» **Aim of the exercise**
State how many lines in these records contain the word "Version", and nothing else.

» **Data listing**
_____

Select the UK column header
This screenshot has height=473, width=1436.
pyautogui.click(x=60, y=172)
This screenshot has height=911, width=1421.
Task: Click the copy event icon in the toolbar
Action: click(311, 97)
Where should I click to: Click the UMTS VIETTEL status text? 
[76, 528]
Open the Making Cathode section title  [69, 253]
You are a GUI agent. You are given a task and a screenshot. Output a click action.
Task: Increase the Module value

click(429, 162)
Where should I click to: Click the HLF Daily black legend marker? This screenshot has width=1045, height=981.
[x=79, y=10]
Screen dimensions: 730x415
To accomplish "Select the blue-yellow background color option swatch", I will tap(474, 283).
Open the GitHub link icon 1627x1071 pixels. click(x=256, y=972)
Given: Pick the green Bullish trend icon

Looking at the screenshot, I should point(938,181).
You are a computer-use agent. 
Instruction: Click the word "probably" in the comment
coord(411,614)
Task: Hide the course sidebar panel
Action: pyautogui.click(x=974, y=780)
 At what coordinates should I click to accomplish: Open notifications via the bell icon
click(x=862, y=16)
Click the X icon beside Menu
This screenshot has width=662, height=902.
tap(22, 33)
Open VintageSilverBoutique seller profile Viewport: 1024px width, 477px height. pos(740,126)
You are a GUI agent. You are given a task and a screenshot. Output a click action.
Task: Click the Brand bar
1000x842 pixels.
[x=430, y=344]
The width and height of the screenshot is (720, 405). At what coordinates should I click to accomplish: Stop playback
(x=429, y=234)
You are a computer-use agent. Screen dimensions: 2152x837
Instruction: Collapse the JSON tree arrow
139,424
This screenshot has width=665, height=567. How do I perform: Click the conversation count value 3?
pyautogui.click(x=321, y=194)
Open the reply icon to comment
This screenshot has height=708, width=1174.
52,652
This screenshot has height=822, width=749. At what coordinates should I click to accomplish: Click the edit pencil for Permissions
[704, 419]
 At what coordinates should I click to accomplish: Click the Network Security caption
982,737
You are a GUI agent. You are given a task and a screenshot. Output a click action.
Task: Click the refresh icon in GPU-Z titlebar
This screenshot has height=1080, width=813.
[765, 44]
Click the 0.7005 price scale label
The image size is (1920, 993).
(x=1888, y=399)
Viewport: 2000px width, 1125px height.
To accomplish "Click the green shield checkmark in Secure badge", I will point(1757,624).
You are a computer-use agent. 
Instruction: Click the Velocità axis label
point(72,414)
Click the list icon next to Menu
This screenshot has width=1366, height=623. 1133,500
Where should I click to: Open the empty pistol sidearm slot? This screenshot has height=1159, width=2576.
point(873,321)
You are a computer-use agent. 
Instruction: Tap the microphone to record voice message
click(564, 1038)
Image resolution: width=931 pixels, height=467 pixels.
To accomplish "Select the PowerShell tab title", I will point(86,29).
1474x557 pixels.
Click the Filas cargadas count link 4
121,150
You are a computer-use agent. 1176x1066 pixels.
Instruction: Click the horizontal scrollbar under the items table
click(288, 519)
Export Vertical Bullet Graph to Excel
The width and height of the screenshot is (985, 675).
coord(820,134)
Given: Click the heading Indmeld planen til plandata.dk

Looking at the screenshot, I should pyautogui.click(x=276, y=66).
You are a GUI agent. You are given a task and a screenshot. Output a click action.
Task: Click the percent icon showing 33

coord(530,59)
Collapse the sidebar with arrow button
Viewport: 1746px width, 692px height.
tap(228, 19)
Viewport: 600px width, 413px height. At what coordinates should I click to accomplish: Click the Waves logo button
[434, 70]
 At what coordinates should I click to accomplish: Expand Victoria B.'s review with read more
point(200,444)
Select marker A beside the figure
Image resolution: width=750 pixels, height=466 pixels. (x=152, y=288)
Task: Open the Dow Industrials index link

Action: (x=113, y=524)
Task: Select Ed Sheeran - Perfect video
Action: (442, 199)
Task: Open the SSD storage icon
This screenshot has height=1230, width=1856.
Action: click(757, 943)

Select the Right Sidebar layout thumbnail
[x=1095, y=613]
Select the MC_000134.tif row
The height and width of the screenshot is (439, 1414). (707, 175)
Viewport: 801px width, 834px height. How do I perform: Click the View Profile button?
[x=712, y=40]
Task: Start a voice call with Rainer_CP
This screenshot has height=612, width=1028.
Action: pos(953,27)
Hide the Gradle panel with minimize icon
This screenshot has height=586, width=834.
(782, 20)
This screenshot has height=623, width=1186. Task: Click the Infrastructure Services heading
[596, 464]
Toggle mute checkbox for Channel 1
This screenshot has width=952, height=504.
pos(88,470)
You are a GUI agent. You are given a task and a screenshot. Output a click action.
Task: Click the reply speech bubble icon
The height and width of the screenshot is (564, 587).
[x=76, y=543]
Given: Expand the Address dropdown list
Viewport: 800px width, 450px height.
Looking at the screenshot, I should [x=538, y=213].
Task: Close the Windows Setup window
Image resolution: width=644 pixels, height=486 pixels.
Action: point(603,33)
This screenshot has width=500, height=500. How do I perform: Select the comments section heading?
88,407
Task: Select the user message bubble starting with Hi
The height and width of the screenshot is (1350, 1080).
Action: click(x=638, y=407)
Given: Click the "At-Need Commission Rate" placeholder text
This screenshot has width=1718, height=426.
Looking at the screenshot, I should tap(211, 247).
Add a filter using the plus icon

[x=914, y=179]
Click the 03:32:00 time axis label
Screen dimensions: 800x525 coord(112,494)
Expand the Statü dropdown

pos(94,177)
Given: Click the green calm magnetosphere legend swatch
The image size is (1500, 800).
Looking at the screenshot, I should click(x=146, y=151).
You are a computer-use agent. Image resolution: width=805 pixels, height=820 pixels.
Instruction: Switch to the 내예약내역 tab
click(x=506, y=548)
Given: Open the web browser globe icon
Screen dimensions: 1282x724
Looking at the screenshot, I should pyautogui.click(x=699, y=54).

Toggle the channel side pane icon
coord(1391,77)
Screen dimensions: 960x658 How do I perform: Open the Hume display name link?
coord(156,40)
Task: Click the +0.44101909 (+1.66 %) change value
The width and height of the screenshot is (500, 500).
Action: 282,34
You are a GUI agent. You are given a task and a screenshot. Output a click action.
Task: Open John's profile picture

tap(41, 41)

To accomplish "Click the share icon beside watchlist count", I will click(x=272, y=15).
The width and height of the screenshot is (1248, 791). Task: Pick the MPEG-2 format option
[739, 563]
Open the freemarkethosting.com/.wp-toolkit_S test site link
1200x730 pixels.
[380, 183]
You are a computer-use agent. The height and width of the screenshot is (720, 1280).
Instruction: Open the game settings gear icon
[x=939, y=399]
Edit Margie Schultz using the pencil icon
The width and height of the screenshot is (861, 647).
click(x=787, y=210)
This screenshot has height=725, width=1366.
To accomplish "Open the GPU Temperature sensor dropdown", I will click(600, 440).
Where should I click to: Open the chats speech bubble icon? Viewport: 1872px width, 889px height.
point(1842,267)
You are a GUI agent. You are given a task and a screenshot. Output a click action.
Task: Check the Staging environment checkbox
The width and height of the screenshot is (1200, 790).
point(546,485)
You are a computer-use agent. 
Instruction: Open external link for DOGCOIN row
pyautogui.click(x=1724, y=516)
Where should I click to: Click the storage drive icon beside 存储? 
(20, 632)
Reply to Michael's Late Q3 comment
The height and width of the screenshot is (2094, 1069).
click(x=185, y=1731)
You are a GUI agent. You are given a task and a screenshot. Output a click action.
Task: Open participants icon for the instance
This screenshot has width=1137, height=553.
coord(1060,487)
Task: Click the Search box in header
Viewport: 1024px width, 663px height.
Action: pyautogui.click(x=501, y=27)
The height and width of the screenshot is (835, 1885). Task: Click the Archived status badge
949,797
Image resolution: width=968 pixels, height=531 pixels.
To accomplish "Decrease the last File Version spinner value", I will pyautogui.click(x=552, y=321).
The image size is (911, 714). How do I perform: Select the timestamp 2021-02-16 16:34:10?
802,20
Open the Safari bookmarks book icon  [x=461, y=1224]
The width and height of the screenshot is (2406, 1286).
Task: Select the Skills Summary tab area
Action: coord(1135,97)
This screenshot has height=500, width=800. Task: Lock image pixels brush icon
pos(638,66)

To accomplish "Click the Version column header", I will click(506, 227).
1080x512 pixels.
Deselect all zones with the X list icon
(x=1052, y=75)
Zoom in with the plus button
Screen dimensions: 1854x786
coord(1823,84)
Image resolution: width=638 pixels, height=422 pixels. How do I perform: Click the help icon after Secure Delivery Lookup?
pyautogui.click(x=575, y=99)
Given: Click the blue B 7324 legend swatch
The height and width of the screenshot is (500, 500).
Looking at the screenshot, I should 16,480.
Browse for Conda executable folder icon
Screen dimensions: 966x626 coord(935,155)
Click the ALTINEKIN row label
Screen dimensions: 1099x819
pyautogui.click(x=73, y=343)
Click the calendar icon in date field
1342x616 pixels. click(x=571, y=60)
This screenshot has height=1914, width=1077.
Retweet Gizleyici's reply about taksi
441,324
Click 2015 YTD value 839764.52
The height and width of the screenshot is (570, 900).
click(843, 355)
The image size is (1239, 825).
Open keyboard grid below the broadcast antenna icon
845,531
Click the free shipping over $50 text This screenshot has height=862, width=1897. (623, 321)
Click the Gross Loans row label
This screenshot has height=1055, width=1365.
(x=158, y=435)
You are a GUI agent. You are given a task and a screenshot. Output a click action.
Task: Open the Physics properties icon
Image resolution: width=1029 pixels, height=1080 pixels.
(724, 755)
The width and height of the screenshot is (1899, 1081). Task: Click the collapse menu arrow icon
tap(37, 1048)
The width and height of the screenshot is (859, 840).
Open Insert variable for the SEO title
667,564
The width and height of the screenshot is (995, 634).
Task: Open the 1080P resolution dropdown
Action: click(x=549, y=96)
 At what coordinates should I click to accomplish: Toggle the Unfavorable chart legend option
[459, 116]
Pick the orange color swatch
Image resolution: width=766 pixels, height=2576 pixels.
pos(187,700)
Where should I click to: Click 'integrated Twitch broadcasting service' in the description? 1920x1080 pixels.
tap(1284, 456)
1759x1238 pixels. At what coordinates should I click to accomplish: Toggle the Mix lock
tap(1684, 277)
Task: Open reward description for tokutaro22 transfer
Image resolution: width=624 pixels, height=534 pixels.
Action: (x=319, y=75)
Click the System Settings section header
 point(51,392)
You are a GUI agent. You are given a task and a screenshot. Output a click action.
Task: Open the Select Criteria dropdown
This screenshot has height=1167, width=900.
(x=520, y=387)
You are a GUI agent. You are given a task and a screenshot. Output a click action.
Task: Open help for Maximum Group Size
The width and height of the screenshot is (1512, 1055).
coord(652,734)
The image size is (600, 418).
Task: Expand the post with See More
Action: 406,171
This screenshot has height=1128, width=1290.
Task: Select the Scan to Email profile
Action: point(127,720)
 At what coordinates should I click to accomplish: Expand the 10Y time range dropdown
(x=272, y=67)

_____

» **Written solution**
2